A more detailed examination of the data shows that in 2015 there was a significant rise in TP at the southern sampling location that can be detected on Figure 4(f), while according to Figures 4(d) and 4(e) the two other sites didn't endure such sudden changes in phosphorus concentrations. Considering the measurements are conducted only once a month, it is impossible to determine what caused this event with sufficient certainty. This type of conclusion could be made by a significant increase in the data collection frequency in space or time, potentially both, since information like that would provide significantly reliable information through a spatially and/or temporally denser data distribution. By examining Figures 5(a), (b), and (c) we can recognize higher conductivity in the southern part of the lake in all the examined years, also implying there is a significant spatial variation of the water quality between the considered locations. These spatial alterations of the water quality parameters also support the idea that additional water quality measurements are required.
Figure 6 displays the spatial distribution box plots jointly for the overall time interval from 2011 to 2018. This representation is used to eliminate the temporal influence of the data and help focus the attention onto the spatial variations. The results once again exhibit clear spatial distinctions of the water quality, affirming the previously noted poorer quality on the north part (Figures 6 (a), (b), (d), and (e)) that seems to be improving as one approaches the south part.

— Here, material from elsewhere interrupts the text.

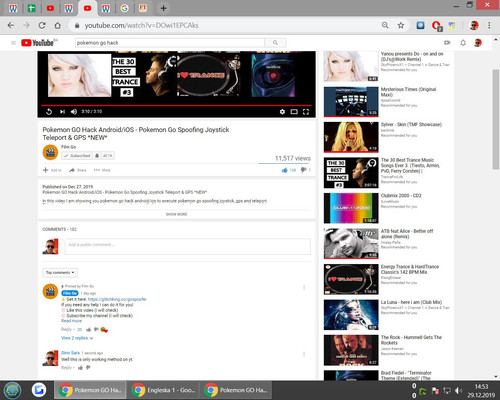Replay the finished video
The width and height of the screenshot is (500, 400).
click(49, 112)
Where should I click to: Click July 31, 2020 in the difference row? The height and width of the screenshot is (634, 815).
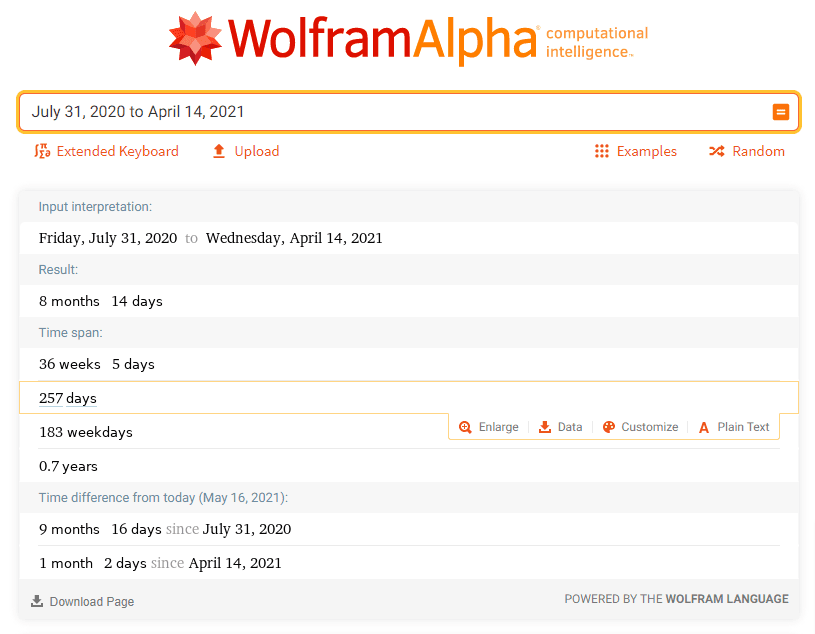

Considering that the current data are available only within the displayed locations, the only equitable explanation one can extract is that the systematic spatial quality alterations result from the inflow location of the Palic-Ludas channel on the north part of the lake. The influence of the Kires channel, or the effect the agricultural lands surrounding the lake have on its quality, would need to be monitored more thoroughly. This type of examination could be made by eliminating the temporal considerations and conducting extensive data sampling all around the lake, since it could provide an insight into the micro-distribution of the quality parameters around it. On the other hand, a more comprehensive understanding of temporal changes in the lake's water quality would require more frequent water sampling. For this purpose, the authors initially propose daily sampling of the lake for a shorter time interval (e.g., a couple of weeks). This type of data would provide understanding the frequency and intensity of temporal changes in the water quality data. Furthermore, these values could be associated with precipitation measurements to assess the influence of the weather on the quality variations as well. Subsequently, an even more frequent sampling should be conducted, e.g., hourly values, to identify short-term alterations of the quality data and the causes behind them. Seeing the restrained amount of information that can be drawn out of such long data series, regardless of the spatially distributed data availability, the authors would suggest implementing the proposed much denser data measurements, at least once for any lake, to help better adapt the monitoring approach for the encountered circumstances.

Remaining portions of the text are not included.